*TRY IT*. Look below for the line with "[Close menu] (174, 321)", and from there restate every line word for word until the entries end.

*DATA SECTION*.
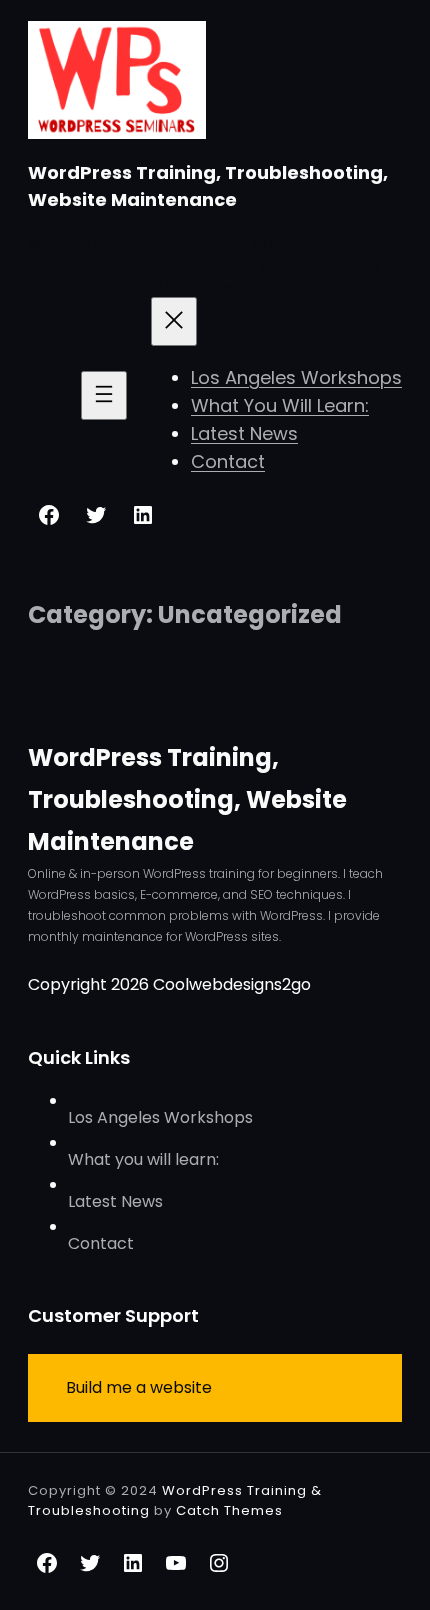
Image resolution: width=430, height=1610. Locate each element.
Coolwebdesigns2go (232, 984)
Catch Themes (229, 1510)
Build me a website (139, 1387)
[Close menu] (174, 321)
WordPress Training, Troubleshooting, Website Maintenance (187, 799)
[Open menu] (104, 395)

*EXPECTED ANSWER*.
[Close menu] (174, 321)
WordPress Training, Troubleshooting, Website Maintenance (187, 799)
[Open menu] (104, 395)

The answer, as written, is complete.